ABOUT THIS TASK -> Once the data has been read, return all of it precisely as written.

SOURCE RECORDS ->
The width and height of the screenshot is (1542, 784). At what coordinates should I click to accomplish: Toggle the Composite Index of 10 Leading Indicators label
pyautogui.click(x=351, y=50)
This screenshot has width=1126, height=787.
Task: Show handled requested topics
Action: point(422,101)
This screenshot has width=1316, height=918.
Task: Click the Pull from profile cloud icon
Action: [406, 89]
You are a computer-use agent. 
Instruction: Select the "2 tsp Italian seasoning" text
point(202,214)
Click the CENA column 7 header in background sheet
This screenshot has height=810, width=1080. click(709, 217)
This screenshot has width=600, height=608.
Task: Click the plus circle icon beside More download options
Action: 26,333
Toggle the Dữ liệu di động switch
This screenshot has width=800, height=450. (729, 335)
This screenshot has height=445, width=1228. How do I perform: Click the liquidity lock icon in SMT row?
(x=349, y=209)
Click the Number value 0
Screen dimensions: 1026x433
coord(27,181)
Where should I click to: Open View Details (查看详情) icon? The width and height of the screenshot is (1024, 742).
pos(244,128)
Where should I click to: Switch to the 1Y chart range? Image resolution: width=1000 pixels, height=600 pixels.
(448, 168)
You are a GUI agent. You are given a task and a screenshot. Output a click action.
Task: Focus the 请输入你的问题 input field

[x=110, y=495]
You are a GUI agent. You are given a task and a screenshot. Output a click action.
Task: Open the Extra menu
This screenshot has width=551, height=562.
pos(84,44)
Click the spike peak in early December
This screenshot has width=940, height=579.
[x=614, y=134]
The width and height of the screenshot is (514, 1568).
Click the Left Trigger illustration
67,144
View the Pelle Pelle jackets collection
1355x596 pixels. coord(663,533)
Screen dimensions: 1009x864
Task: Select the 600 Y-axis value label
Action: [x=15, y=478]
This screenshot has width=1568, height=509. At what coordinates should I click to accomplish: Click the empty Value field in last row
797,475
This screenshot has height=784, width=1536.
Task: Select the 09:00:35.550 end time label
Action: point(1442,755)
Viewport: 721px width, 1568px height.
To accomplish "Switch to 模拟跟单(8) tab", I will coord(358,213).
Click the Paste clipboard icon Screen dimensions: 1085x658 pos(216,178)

SOLUTION BELOW ->
The width and height of the screenshot is (1542, 784). At what coordinates should I click to accomplish: Toggle the Composite Index of 10 Leading Indicators label
pyautogui.click(x=351, y=50)
This screenshot has width=1126, height=787.
Task: Show handled requested topics
Action: point(422,101)
This screenshot has width=1316, height=918.
Task: Click the Pull from profile cloud icon
Action: [406, 89]
You are a computer-use agent. 
Instruction: Select the "2 tsp Italian seasoning" text
point(202,214)
Click the CENA column 7 header in background sheet
This screenshot has height=810, width=1080. click(709, 217)
This screenshot has width=600, height=608.
Task: Click the plus circle icon beside More download options
Action: 26,333
Toggle the Dữ liệu di động switch
This screenshot has width=800, height=450. (729, 335)
This screenshot has height=445, width=1228. How do I perform: Click the liquidity lock icon in SMT row?
(x=349, y=209)
Click the Number value 0
Screen dimensions: 1026x433
coord(27,181)
Where should I click to: Open View Details (查看详情) icon? The width and height of the screenshot is (1024, 742).
pos(244,128)
Where should I click to: Switch to the 1Y chart range? Image resolution: width=1000 pixels, height=600 pixels.
(448, 168)
You are a GUI agent. You are given a task and a screenshot. Output a click action.
Task: Focus the 请输入你的问题 input field

[x=110, y=495]
You are a GUI agent. You are given a task and a screenshot. Output a click action.
Task: Open the Extra menu
This screenshot has width=551, height=562.
pos(84,44)
Click the spike peak in early December
This screenshot has width=940, height=579.
[x=614, y=134]
The width and height of the screenshot is (514, 1568).
Click the Left Trigger illustration
67,144
View the Pelle Pelle jackets collection
1355x596 pixels. coord(663,533)
Screen dimensions: 1009x864
Task: Select the 600 Y-axis value label
Action: [x=15, y=478]
This screenshot has width=1568, height=509. At what coordinates should I click to accomplish: Click the empty Value field in last row
797,475
This screenshot has height=784, width=1536.
Task: Select the 09:00:35.550 end time label
Action: point(1442,755)
Viewport: 721px width, 1568px height.
To accomplish "Switch to 模拟跟单(8) tab", I will coord(358,213).
Click the Paste clipboard icon Screen dimensions: 1085x658 pos(216,178)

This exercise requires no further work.